# головы не повернул



## az09

пожалуйста, помогите мне понять, почему здесь "головы" а не "голову":

— Надеюсь, что начатое теперь знакомство наше, — обратился он к Раскольникову, — после вашего выздоровления и ввиду известных вам обстоятельств укрепится еще более… Особенно желаю здоровья…
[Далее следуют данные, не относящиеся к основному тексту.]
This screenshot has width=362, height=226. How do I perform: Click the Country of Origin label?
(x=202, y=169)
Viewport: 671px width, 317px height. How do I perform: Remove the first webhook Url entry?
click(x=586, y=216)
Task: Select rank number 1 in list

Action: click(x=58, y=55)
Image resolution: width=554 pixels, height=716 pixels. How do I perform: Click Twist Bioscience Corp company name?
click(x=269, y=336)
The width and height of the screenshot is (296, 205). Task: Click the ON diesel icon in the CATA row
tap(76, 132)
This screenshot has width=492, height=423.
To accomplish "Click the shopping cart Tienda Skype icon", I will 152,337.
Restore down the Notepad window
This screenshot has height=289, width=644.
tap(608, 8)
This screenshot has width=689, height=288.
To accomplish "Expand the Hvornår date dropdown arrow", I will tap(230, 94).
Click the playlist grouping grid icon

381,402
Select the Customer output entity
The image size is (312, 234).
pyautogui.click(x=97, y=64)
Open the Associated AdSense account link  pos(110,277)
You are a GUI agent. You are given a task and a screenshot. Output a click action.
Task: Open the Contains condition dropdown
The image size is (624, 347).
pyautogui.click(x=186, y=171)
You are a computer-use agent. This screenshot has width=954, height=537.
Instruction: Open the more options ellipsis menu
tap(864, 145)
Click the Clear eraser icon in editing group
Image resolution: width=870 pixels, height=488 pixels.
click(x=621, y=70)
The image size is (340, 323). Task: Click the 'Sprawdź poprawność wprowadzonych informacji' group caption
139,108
Раскольников даже *головы *не повернул. Петр Петрович начал вставать со стула.


----------



## Awwal12

In negative clauses the direct object often becomes genitive instead of accusative. The exact situation will depend on the verb. Sometimes one of the cases is the only option, sometimes the genitive object is the default one and the accusative object is marked as definite, sometimes there are stylistical preferences. You can look here (§ 201) for a more detailed explanation (in Russian).


----------



## GCRaistlin

Употребление в данном случае родительного падежа усиливает ощущение принадлежности головы самому Раскольникову. Ср.:
_Маша не подала Саше руки _(Она презирает Сашу и не хочет рукопожатия с ним)
_Маша не подала Саше руку _(Саша собирает манекен из частей, а Маша ленится ему помочь).
При этом второй вариант возможен и для описания первой ситуации, но звучит неуклюже; первый же вариант для описания второй не годится.


----------



## Awwal12

GCRaistlin said:


> Употребление в данном случае родительного падежа усиливает ощущение принадлежности головы самому Раскольникову.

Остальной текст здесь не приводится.